To date, the repair systems of the combined CRISPR gene editing system are mainly the HR repair system and the non-homologous end joining (NHEJ) repair system [5, 6]. The process of repairing double-strand breaks (DSBs) using NHEJ repair system in prokaryotes is similar to that in eukaryotes. However, only few protein types are involved in prokaryotic NHEJ repair system, mainly Ku and LigD proteins. During DNA repair, the Ku protein, which is present in many bacteria such as Actinomycetes, Bacillus, Agrobacterium and Methanosarcina [7,8,9,10,11,12,13], generally binds to DSBs but does not interact with closed circular DNA because it first recognizes DNA ends and then transfers them to internal sites [14]. The LigD protein, an ATP-dependent ligase also found in strains containing the Ku protein, such as YkoU, BH2209 (Bacillus halodurans), Rv0938 (Mycobacterium tuberculosis), PA2150 and AF-1725 (Archaeoglobus fulgidus) [15], has multifunctional domains in the repair of DSBs, such as ligase, polymerase, and phosphatase domains. The repair process is mainly divided into three steps [16]: binding of Ku protein to DSBs, end processing, and ligation of DSBs. After DSBs formed, the Ku protein binds to the end of the DSBs and wraps the DSBs in a loop to avoid further degradation. At the same time, the Ku protein recruits the LigD protein, which repairs DSBs due to its multifunctional domain and a variety of ATP-dependent DNA ligase, polymerase, and nuclease activity, that can simultaneously complete the cleavage and joining of DSBs. Compared with the HR repair system, the NHEJ repair system in prokaryotes has simple components and can complete the repair of DSBs in a short time without the involvement of sister chromatids; however, this leads to inaccurate repair.

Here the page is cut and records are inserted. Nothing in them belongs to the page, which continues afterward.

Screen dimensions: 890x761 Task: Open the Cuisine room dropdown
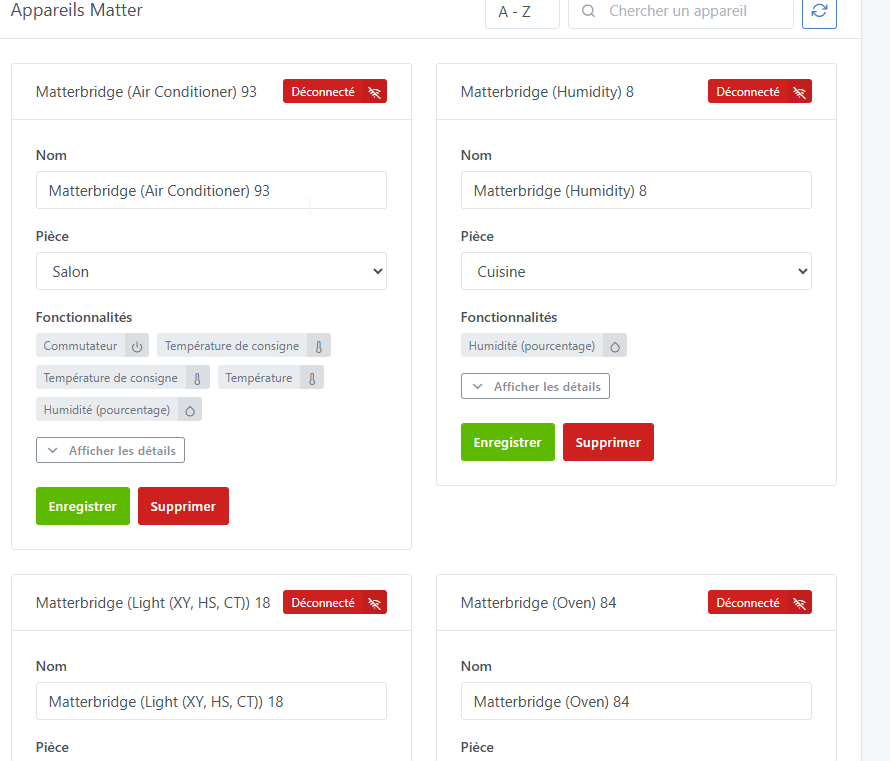pos(636,271)
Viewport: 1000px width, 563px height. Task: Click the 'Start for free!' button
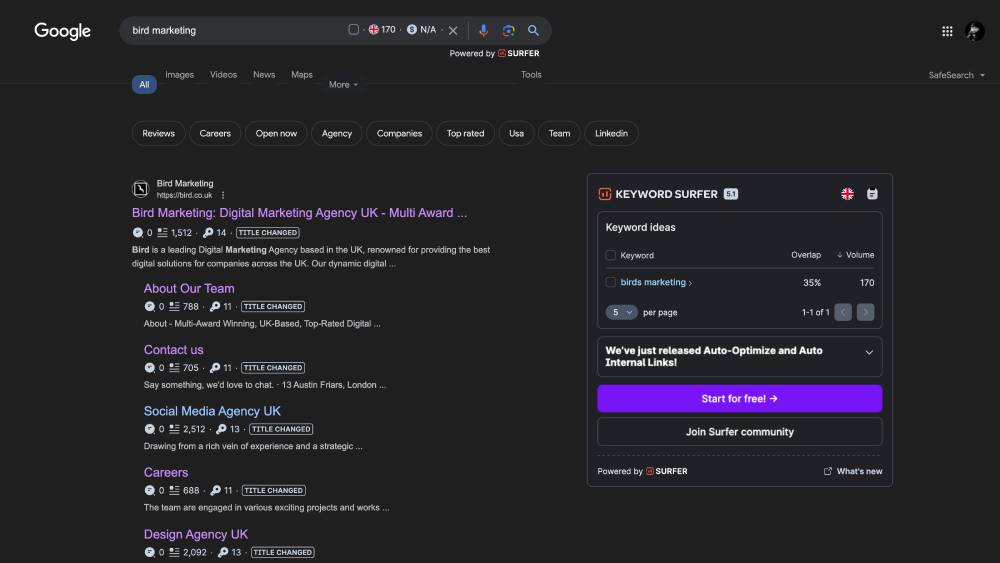coord(739,398)
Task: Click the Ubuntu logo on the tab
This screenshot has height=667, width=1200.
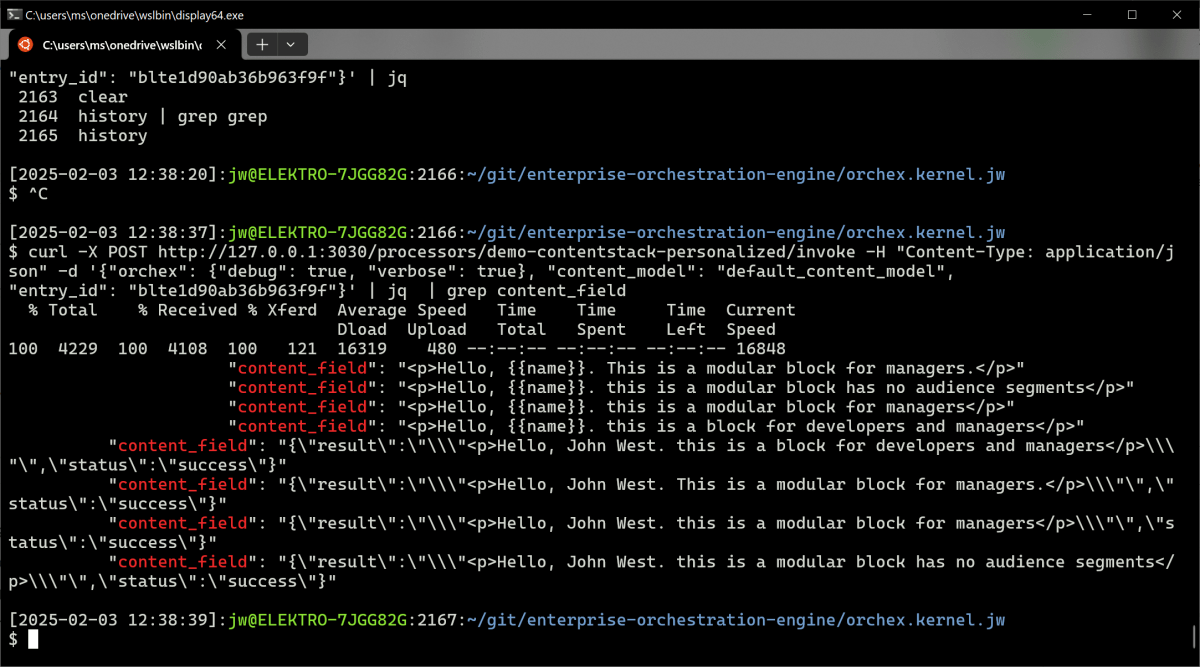Action: pos(25,45)
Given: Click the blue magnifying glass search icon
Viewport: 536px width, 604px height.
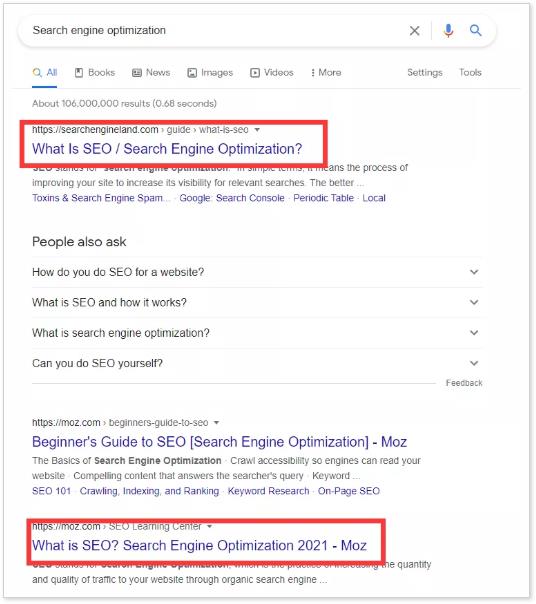Looking at the screenshot, I should [x=476, y=30].
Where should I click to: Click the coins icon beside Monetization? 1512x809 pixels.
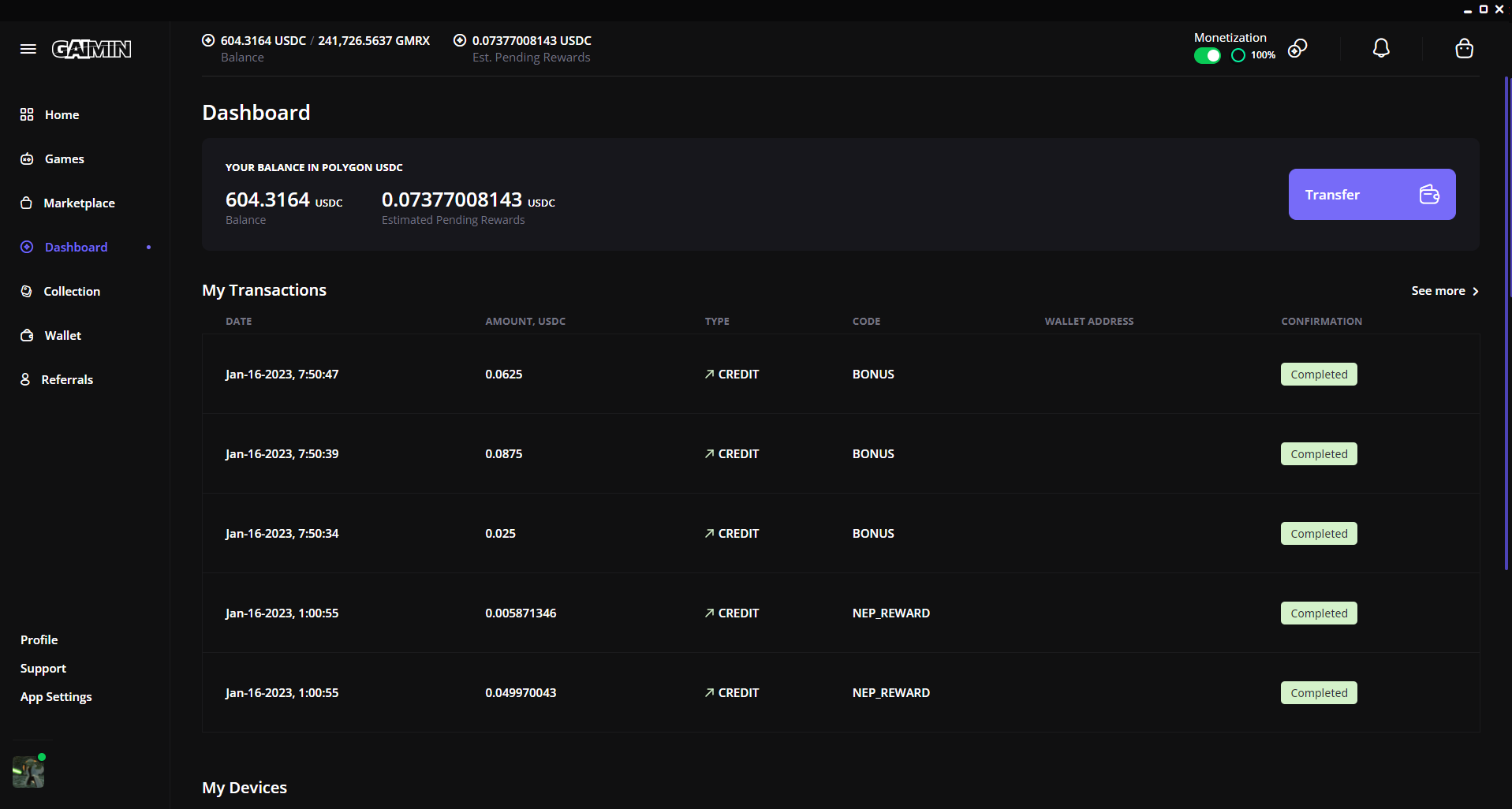tap(1297, 49)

CRISPR-Cas/Cpf1 in combination with the NHEJ repair system has been used in Escherichia coli, Actinomycetes, and Methanosarcina for genome editing. The CRISPR-Cas9 (Cas9 protein from Streptococcus pyogenes) gene editing system assisted NHEJ repair system from M. tuberculosis, Mycobacterium smegmatis and Bacillus subtilis were successfully used for gene deletion in E. coli [17,18,19]. The longest deleted fragment reached to 123 kb, with an efficiency of 36% [19]. For Actinomycetes, CRISPR-Cas9/Cpf1 (Cas9 from S. pyogenes and Cpf1 from Francisella novicida) combined with endogenous NHEJ repair system from M. tuberculosis and M. smegmatis were mainly used in Streptomyces and Mycobacterium for DNA fragment deletion [20,21,22,23]. And up to 28 kb could be deleted with efficiency of up to 10%. Nayak and Metcalf found that CRISPR-Cas9 of S. pyogenes can be used to knock out target genes in Methanosarcina acetivorans using the NHEJ repair system from Methanocella paludicola [12]. The deleted fragments were 75–2700 bp when the NHEJ repair system repaired DSBs, which usually occurred in the microhomology region (between 6 and 11 bp), suggesting that the NHEJ repair system mediates the occurrence of microhomology mediated end joining.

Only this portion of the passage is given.